DISCOS
Aires
Fantasmas
· 23 Dez 2015 · 21:31 ·
Aires
Fantasmas
2015
Ed. de Autor


Sítios oficiais:
- Aires
Aires
Fantasmas
2015
Ed. de Autor


Sítios oficiais:
- Aires
Paralisia do sono.
É um sonho recorrente: uma figura indecifrável, talvez o sonhador, talvez uma representação mental, passeia-se junto a um mar enorme e azul, até que de repente, sem que algo o fizesse prever, uma onda gigantesca desaba sobre si, prendendo-o com uma força brutalíssima; o medo de se afogar impele-o a racionalizar a coisa. «Estou num sonho. Se fechar os olhos, acordarei». Na maior parte das vezes resulta, e o sonhador desperta, suando em bica, feliz por continuar vivo.

Mas há ocasiões em que esse acordar não se processa imediatamente, e o sonhador dá por si de olhos bem abertos, apercebendo-se de que se encontra deitado na cama, no quarto onde adormeceu, mas sem se conseguir mexer ou sequer falar. Há um espectro que, tal como a onda, o amarra. Quase que consegue vê-lo: uma sombra indistinta navegando pelas paredes, murmurando-lhe ao ouvido uma linguagem que não é a sua. Paralisia do sono, chama-lhe a comunidade médica. Mas no fundo mais não é do que medo.

O escultor sonoro mais conhecido como Aires conhece bem esse medo. Foi dele que se alimentou no seu trabalho a solo anterior, um EP homónimo ao qual chamámos, na crítica ao mesmo, música pânico-ambiente - um termo que o próprio repescou num manifesto noise editado a meias, este ano, com Rui P. Andrade. Sem tanto ruído mas com o mesmo receio chega agora Fantasmas, composto por três temas numerados onde o espectro, como na paralisia, nos murmura.

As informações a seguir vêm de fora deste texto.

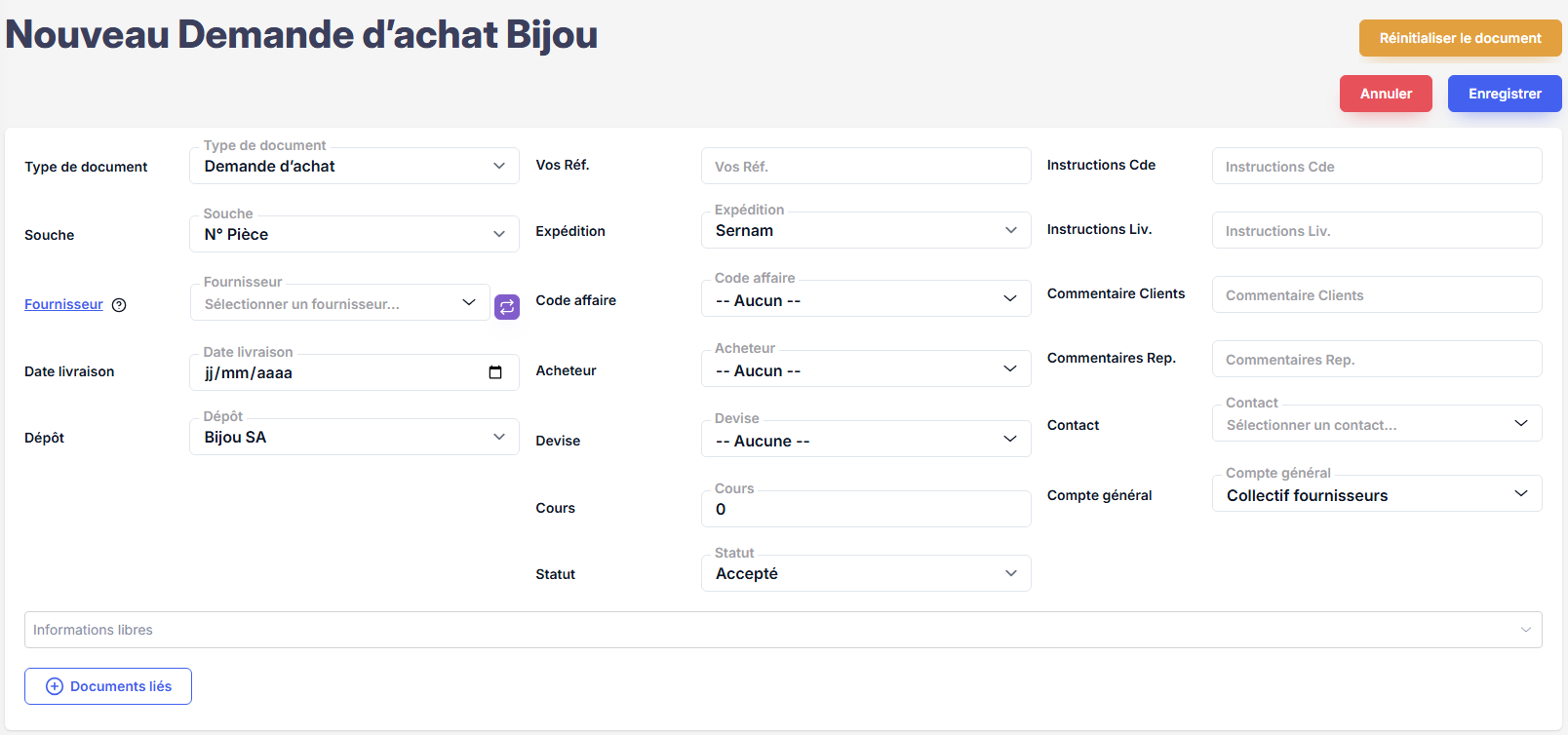Click Réinitialiser le document button
Viewport: 1568px width, 735px height.
pos(1460,38)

Fantasmas soa a uma gravação desse momento em que não distinguimos o que é o sonho e a realidade, com um eco de almas penadas gemendo baixinho por entre o drone. O medo é o de não saber o que irá acontecer a seguir a ele. Talvez fiquemos para sempre paralisados nesse limbo, fechando os olhos com toda a força, procurando o acordar. Ou talvez sejamos novamente apanhados pela onda, que vem salgada no segundo tema através de um ambient hipnagógico, e morre na costa em toada negra e calma no terceiro, completa pelo ruído de bandeiras desfraldadas ao vento. Seja como for, tenham medo. Tenham muito medo.